Weiter kritisierte Biermann, dass die Gemeinde Heßdorf nicht im Grundbuch eingetragen sei, sondern immer noch der Vorbesitzer. Rehder äußert sich erstaunt darüber, woher Biermann das wissen will, gebe es doch sehr strenge Datenschutzrichtlinien von Seiten des Grundbuchamtes. "Auskunft wird nämlich nur Notariaten und Banken durch Nachweis einer Einverständniserklärung der Grundstückseigner erteilt", erklärt der Bürgermeister.
"Ich bin nach wie vor der Auffassung, dass der Gemeinderat hier vorsätzlich arglistig getäuscht wurde und somit ein Disziplinarverfahren gegen den 1. Bürgermeister einzuleiten ist", schrieb Biermann an das Landratsamt, und Rehder wurde vom Landratsamt aufgefordert, zu den Vorwürfen Stellung zu nehmen. Die Stellungnahme des Bürgermeisters an die Rechtsaufsicht stützte sich auf Beschlussbuchauszüge seit dem 29. Januar 2013, den Pachtvertrag der Spielplatzfläche und die Beauftragung der Verwaltung an das Notariat. Nach Prüfung der Unterlagen sowie der Sachlage wurde dem Bürgermeister telefonisch mitgeteilt, dass kein Tatbestand vorliege, der ein Disziplinarverfahren rechtfertige, nicht einmal den Tatbestand einer Rüge.


Der Gang an die Öffentlichkeit

Mit Blick auf die "unrühmliche Vergangenheit" Heßdorfs in Sachen öffentliche Schlammschlachten habe er den Vorgang eigentlich nicht öffentlich machen wollen, erklärte Rehder. Nachdem ihn aber die Rechtsaufsichtsbehörde informiert habe, dass sich jemand nach dem Stand seines Disziplinarverfahrens erkundigen wollte, habe er sich anders entschieden, "da ich stark annehmen muss, dass hier hinter meinen Rücken Erich Biermann versucht, mir persönlich und der Person des Ersten Bürgermeisters der Gemeinde Heßdorf irgendein strafrechtliches Verhalten nachzuweisen.

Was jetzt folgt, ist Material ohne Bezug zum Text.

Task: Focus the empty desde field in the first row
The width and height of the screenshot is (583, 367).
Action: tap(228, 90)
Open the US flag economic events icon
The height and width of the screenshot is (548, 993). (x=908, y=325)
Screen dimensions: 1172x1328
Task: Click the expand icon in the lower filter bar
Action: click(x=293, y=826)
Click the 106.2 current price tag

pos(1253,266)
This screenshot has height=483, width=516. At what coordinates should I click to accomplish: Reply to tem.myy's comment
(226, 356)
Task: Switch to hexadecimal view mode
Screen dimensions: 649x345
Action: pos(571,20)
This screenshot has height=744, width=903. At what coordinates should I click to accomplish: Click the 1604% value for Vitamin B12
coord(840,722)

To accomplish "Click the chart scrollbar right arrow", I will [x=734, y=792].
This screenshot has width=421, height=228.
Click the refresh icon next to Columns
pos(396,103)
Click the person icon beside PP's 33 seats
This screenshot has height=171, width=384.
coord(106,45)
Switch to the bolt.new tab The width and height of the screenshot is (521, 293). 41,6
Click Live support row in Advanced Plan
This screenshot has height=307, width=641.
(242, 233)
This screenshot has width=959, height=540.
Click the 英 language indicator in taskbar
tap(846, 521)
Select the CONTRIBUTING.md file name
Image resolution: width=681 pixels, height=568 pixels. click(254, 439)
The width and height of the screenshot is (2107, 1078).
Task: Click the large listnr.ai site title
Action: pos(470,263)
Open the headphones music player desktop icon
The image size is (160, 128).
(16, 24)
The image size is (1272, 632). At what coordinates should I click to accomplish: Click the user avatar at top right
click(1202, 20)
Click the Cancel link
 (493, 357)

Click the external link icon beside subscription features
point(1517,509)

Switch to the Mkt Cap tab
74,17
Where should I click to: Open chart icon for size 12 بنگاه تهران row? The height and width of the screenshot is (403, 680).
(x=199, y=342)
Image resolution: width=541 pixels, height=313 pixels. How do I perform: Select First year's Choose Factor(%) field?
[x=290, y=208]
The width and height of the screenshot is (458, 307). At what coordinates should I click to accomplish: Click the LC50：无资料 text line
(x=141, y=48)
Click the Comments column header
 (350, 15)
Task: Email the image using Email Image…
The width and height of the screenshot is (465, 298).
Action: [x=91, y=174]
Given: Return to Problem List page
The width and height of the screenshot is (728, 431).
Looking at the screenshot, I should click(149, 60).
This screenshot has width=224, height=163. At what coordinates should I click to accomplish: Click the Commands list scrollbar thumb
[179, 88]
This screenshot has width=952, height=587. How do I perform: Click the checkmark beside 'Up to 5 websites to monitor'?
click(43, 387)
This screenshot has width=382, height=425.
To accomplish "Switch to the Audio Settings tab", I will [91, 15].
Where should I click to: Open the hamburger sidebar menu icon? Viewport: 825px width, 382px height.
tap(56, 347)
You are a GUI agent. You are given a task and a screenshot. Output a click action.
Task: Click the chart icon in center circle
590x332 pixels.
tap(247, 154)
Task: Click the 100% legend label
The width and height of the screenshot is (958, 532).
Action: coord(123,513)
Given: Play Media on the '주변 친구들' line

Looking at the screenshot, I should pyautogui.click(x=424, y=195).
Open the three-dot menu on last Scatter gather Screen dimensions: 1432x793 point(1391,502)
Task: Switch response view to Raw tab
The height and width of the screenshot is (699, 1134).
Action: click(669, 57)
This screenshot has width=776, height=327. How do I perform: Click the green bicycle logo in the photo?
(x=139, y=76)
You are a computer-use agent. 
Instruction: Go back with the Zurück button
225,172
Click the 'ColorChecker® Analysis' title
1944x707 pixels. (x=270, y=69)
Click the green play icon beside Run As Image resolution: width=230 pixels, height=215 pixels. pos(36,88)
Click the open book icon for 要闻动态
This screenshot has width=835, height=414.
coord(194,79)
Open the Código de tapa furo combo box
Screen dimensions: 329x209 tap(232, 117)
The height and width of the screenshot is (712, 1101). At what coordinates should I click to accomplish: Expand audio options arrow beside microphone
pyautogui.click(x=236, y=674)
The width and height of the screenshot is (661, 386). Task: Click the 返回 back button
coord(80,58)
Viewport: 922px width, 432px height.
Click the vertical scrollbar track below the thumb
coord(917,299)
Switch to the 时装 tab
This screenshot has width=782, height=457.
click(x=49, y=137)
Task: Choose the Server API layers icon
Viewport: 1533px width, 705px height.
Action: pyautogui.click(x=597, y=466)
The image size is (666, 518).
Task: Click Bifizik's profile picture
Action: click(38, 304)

Ich weise noch einmal sämtliche Vorwürfe zurück. Ich habe weder den gesamten Gemeinderat im falschen Glauben gelassen noch habe ich den Gemeinderat vorsätzlich und arglistig getäuscht, noch habe ich irgendetwas getan was ein Disziplinarverfahren gegen mich rechtfertigt. Ich möchte feststellen, dass gegen meine Person kein Disziplinarverfahren eingeleitet ist und ich mir rechtliche Schritte vorbehalten."
Jeder Gemeinderat könne jederzeit Einsicht in die Unterlagen nehmen und sich informieren. Dies hätten bereits zwei Gemeinderäte getan und ihm mitgeteilt, dass die Behauptungen gegen ihn nicht nachvollziehbar seien.
Erich Biermann selbst wollte sich auf Nachfrage unserer Zeitung nicht äußern, da er die von Rehder vorgelesene Erklärung nicht vorliegen habe.